Items from a data source
——

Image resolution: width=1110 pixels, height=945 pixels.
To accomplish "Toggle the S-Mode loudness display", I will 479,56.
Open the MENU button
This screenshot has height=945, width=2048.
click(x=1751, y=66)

——

◆ Task to complete ◆
Each record above is to be written out again exactly.

◆ Solution to the exercise ◆
Image resolution: width=1110 pixels, height=945 pixels.
To accomplish "Toggle the S-Mode loudness display", I will 479,56.
Open the MENU button
This screenshot has height=945, width=2048.
click(x=1751, y=66)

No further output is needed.